OC11 Data Center Outage - Multiple Services Affected
Incident Report for MIT
Resolved
This incident has been resolved.
Posted 3 months ago. Jun 28, 2018 - 17:44 EDT
Update
IS&T staff continue to work to restore services. TSM is now fully functional, and backups to backup-L, oc11-bk-ent-1, and all TSM servers, should occur as scheduled tonight .
Posted 3 months ago. Jun 25, 2018 - 16:14 EDT
Update
IS&T staff worked throughout the day on Sunday to restore power to additional services where possible.
The TSM backup servers oc11-bk-ent-1 and backup-L are up and available for restores, but are operating in a degraded mode, and not running scheduled backups. IS&T currently hopes to have TSM restored to full capacity by the end of business on Monday.
Posted 3 months ago. Jun 24, 2018 - 20:26 EDT
Update
Server Backups: The TSM (Tivoli Storage Manager) servers backup-L, oc11-bk-ent-1, backup-e, and oc11-bk-ops-1 have been affected by this outage. IS&T staff have good reason to believe that any backups made to these (or other) TSM servers prior to 5:30pm on Friday are safely stored on disk or tape. Only a small amount of this stored data (generally very recent backups) actually resides in oc11-7, and that storage media was successfully powered on Saturday afternoon. These four TSM servers remain off, and are reliant on some networking equipment that got wet. IS&T plans to evaluate that gear Sunday, to determine the best course of action. Desktop backups using Crashplan were not affected by this outage.
Posted 3 months ago. Jun 23, 2018 - 22:55 EDT
Update
Power remains unavailable to one half of the OC11-7 data center. Technicians will be working this evening and throughout the night to repair systems such that power can be safely restored, and IS&T will assess conditions and provide an update Sunday morning.
Posted 3 months ago. Jun 23, 2018 - 17:42 EDT
Update
Network and core infrastructure services have been restored to the OC11-7 data center. IS&T continues to work with the Markley Group on restoring power to the other half of the data center and will next provide an update at 4pm.

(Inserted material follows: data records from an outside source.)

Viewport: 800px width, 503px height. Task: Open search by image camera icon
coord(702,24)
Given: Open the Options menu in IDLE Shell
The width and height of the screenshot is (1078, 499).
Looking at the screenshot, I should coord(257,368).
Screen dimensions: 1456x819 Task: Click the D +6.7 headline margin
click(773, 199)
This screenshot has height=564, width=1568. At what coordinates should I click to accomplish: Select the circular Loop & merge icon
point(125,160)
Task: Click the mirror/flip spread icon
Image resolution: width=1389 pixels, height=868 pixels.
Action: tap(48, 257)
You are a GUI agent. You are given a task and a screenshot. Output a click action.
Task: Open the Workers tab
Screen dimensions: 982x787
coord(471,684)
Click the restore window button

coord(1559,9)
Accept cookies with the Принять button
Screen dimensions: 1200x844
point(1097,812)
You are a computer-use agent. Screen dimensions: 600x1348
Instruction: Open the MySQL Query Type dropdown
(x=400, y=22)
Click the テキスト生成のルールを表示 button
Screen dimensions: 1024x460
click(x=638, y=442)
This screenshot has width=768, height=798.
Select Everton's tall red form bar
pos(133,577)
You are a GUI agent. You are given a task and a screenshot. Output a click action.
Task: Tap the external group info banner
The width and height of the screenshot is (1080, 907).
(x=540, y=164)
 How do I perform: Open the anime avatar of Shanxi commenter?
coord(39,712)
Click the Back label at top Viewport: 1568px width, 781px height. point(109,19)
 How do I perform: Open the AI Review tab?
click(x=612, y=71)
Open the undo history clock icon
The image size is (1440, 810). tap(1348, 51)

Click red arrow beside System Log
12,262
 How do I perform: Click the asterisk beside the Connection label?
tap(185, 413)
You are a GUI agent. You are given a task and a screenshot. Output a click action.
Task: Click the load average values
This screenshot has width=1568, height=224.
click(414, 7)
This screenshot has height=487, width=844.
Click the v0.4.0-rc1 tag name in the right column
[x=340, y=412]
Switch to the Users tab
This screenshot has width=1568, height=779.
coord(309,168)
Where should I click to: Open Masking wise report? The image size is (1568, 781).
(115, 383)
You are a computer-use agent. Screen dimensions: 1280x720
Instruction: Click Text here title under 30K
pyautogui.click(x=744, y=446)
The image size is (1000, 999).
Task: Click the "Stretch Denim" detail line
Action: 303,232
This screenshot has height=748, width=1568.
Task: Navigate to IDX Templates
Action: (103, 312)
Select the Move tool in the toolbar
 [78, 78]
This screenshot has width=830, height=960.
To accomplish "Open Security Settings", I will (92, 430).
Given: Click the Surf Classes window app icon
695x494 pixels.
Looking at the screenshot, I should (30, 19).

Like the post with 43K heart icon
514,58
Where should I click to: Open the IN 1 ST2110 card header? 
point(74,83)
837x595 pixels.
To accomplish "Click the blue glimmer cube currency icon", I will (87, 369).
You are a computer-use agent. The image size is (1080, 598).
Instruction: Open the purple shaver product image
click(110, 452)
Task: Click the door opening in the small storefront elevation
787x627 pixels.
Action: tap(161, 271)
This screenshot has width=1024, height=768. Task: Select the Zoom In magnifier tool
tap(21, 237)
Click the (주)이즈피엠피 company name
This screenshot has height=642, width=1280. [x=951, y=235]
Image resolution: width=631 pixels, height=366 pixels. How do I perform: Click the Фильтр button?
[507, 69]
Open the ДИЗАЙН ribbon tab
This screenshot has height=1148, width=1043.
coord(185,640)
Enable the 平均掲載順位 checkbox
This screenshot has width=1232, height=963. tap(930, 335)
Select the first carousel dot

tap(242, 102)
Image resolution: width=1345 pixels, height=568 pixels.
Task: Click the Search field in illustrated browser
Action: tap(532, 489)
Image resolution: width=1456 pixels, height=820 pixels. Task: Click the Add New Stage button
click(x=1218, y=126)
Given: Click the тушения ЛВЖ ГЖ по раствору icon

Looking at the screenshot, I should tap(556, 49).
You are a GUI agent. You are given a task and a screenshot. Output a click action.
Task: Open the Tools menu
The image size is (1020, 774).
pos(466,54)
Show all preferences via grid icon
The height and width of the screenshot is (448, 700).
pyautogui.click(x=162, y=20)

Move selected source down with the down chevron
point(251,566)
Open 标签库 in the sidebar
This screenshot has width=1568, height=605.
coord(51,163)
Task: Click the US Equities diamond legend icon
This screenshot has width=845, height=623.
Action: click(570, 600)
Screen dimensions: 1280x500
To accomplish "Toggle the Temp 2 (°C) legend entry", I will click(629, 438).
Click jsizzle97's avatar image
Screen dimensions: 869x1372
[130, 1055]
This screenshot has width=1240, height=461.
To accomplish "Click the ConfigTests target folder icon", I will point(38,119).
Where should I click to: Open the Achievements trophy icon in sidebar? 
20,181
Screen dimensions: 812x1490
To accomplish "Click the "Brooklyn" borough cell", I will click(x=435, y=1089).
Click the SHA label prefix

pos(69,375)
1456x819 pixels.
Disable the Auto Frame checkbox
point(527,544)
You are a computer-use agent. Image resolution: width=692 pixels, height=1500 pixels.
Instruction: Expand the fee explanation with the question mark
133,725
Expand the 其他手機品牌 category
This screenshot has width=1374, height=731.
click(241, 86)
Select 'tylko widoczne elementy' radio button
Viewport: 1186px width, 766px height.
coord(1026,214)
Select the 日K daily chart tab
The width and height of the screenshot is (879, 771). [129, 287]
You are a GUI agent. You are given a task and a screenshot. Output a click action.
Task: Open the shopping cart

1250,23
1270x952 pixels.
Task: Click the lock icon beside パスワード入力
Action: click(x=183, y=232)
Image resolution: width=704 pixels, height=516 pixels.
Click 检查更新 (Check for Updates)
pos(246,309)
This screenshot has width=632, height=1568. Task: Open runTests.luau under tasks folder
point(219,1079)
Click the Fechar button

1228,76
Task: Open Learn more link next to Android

Posted 3 months ago. Jun 23, 2018 - 14:18 EDT
Update
Power has been restored to one side of the OC11-7 data center and IS&T teams are on site to check equipment and begin restoring service. IS&T will next provide an update at 3pm.
Posted 3 months ago. Jun 23, 2018 - 13:04 EDT
Update
Work continues to restore power to the OC11-7 data center. Due to the nature of the damage, restoring power is more complex than anticipated and will not commence until 12:00pm at the earliest. IS&T will next provide an update at 1:00pm.
Posted 3 months ago. Jun 23, 2018 - 11:13 EDT
Monitoring
Email service has been restored for all users.

Electrical crews will be working through the night to run an alternate power feed that bypasses the damaged electrical equipment. The estimated time to restore power is 10am Saturday, June 23, at the earliest. Once power is returned to the data center, IS&T staff will begin the process of restoring access to affected services.
Posted 3 months ago. Jun 22, 2018 - 23:00 EDT
Update
Email service has been fully restored (with the exception of a handfull of users), and is running out of an alternate location.

Electrical crews will be working through the night to run an alternate power feed that bypasses the damaged electrical equipment. The estimated time to restore power is 10am Saturday, June 23, at the earliest. Once power is returned to the data center, IS&T staff will begin the process of restoring access to affected services.
Posted 3 months ago. Jun 22, 2018 - 22:27 EDT
Identified
Email service remains impacted by a fire and power outage in the OC11 data center. Estimated time for full restoration of email service is now 10pm.
Posted 3 months ago. Jun 22, 2018 - 21:13 EDT
Investigating
An issue affecting the OC11 data center has impacted multiple services, including Exchange email, TSM backups, non-production environments for MITSIS, and other services. IS&T is investigating the issue and anticipates email service will be fully restored by 7:30.
Posted 3 months ago. Jun 22, 2018 - 18:40 EDT
This incident affected: General, Email, and Network.